BEGIN Listed entries
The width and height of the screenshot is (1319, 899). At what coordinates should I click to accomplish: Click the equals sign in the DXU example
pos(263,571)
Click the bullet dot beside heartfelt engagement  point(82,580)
END Listed entries
BEGIN Listed entries
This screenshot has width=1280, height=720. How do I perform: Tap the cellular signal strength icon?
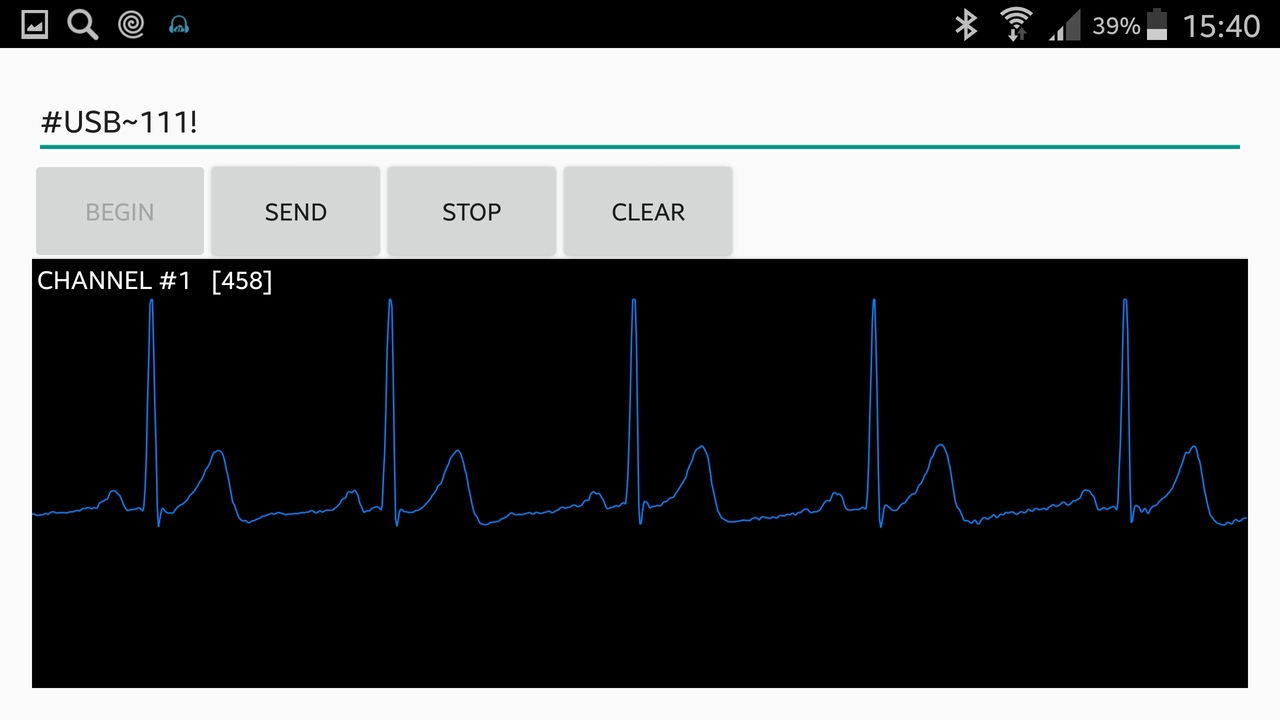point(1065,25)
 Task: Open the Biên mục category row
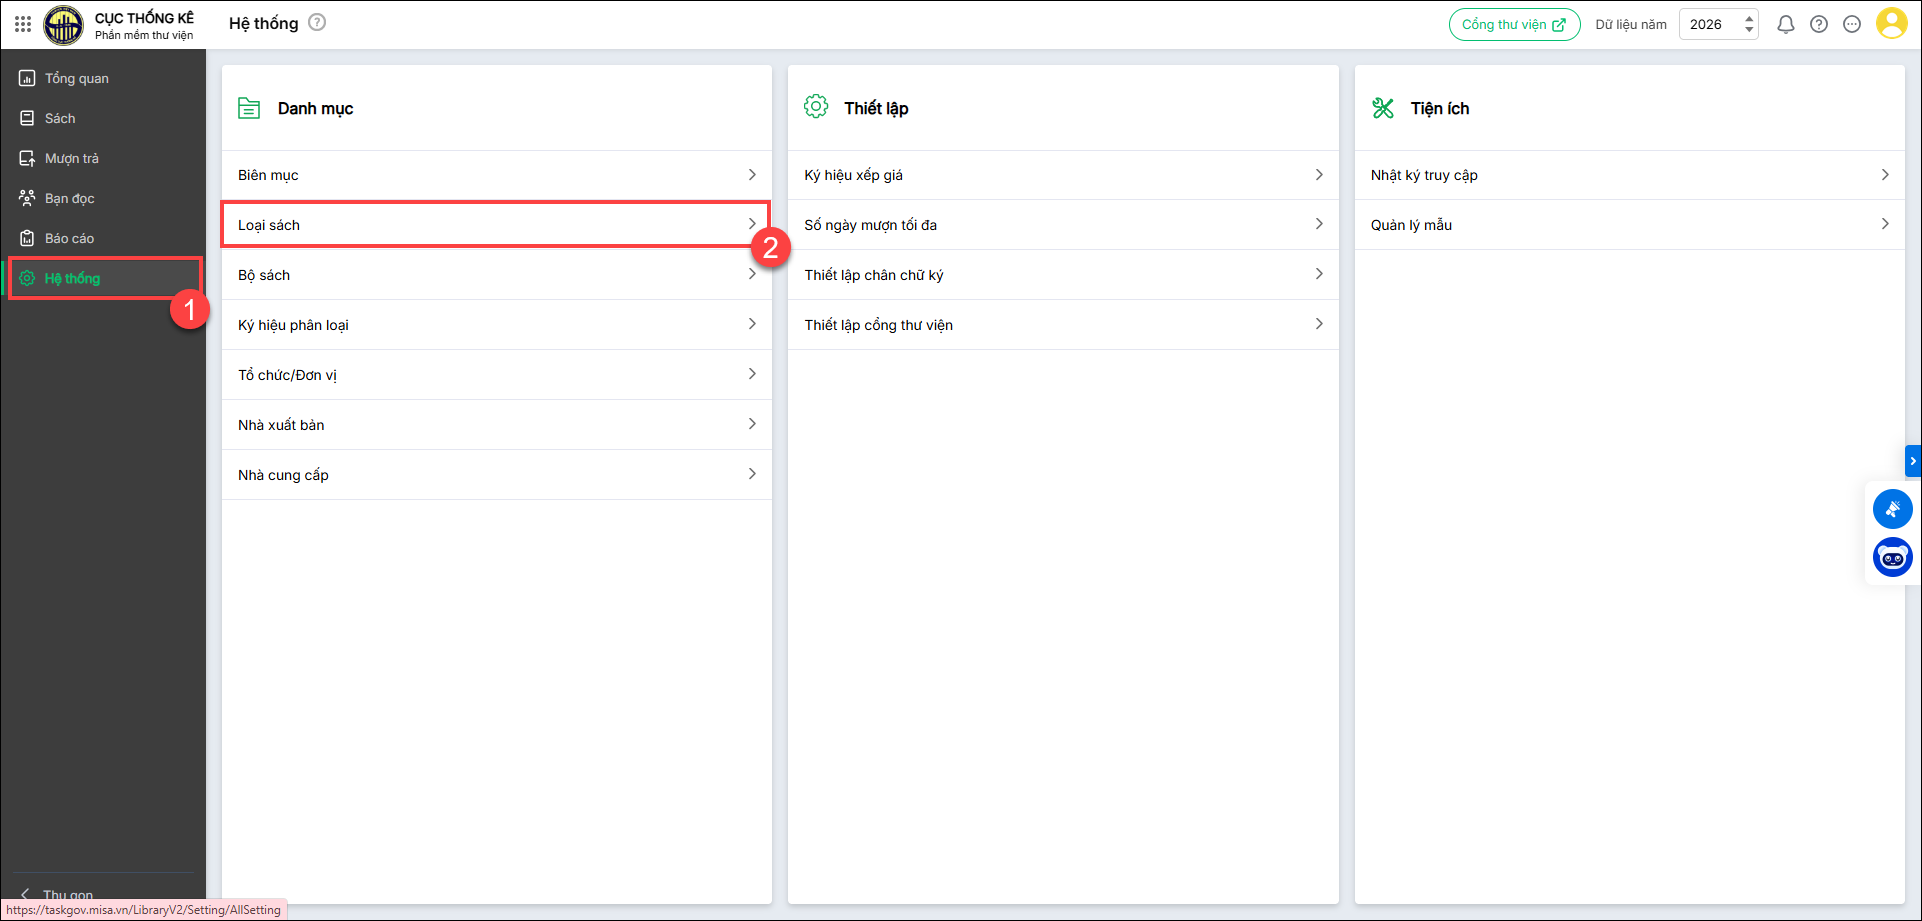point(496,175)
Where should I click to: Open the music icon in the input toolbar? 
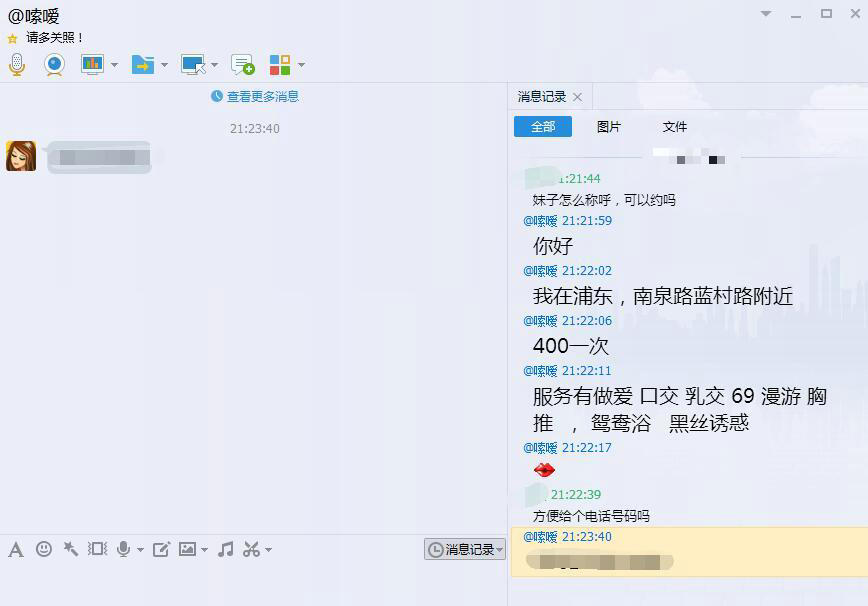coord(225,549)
END Listed entries
What this task involves :: The lines above from the one with "The width and" through the one with "Click the bullet" are to be duplicated exactly, ends included, with nothing added.

Solution to the problem ::
The width and height of the screenshot is (1319, 899). At what coordinates should I click to accomplish: Click the equals sign in the DXU example
pos(263,571)
Click the bullet dot beside heartfelt engagement  point(82,580)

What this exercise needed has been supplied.